On Sun, Oct 31, 2021 at 2:43 PM <[email protected]> wrote:
>
> On 2021-10-30 at 18:54:51 -0700,
> Brendan Barnwell <[email protected]> wrote:
>
> > On 2021-10-30 18:29, Chris Angelico wrote:
>
> > > Right. That is a very real difference, which is why there is a very
> > > real difference between early-bound and late-bound defaults. But both
> > > are argument defaults.
> >
> > I don't 100% agree with that.
>
> This seems to be the crux of this whole sub-discussion. This whole
> thing scratches an itch I don't have, likely because of the way I
> learned to design interfaces on all levels. A week or so ago, I was
> firmly in Brendan Barnwell's camp. I really don't like how the phrase
> "default value" applies to PEP-671's late binding, and I'm sure that
> there will remain cases in which actual code inside the function will be
> required. But I'm beginning to see the logic behind the arguments (pun
> intended) for the PEP.
Current versions of the PEP do not use the term "default value" when
referring to late binding (or at least, if I've made a mistake there,
then please point it out so I can fix it). I'm using the term "default
expression", or just "default" (to cover both values and expressions).
And yes; there will always be cases where you can't define the default
with a simple expression. For instance, a one-arg lookup might raise
an exception where a two-arg one could return a default value. That's
currently best written with a dedicated object:
_sentinel = object()
def fetch(thing, default=_sentinel):
... attempt to get stuff
if thing in stuff:
return stuff[thing]
if default is _sentinel:
raise ThingNotFoundError
return default
In theory, optional arguments without defaults could be written
something like this:
def fetch(thing, default=pass):
... as above
if not exists default:
raise ThingNotFoundError
return default
But otherwise, there has to be some sort of value for every parameter.

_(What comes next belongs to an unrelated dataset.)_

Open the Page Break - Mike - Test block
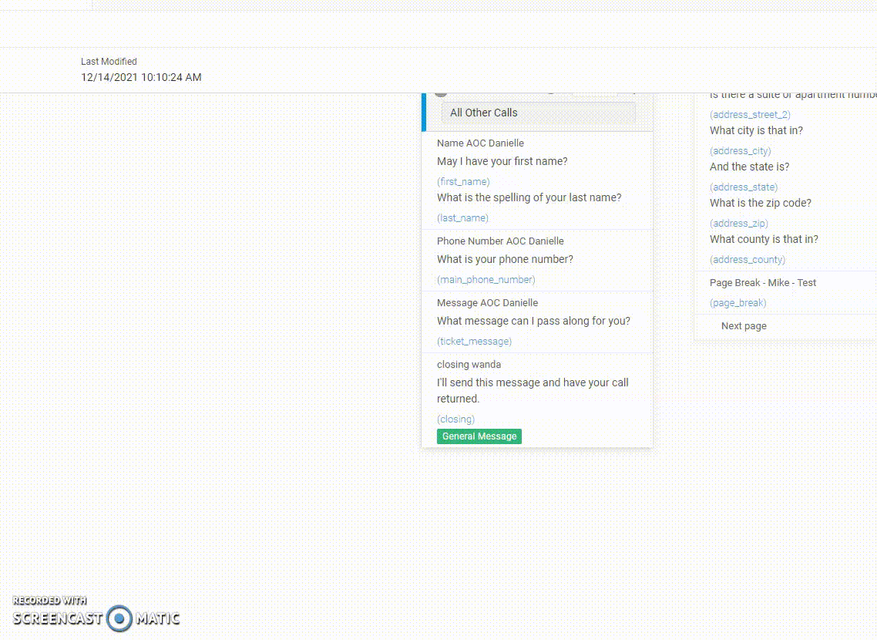(763, 283)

(I say this as a theory, but actually, the reference implementation of
PEP 671 has code very similar to this. There's a bytecode QUERY_FAST
which yields True if a local has a value, False if not. It's more
efficient than "try: default; True; except UnboundLocalError: False"
but will have the same effect.)
> The human description language/wording is different; , but what Python
> spells "default value," Common Lisp spells "initform." Python is
> currently much less flexible about when and in what context default
> values are evaluated; PEP-671 attempts to close that gap, but is
> hampered by certain technical and emotional baggage.
Lisp's execution model is quite different from Python's, but I'd be
curious to hear more about this. Can you elaborate?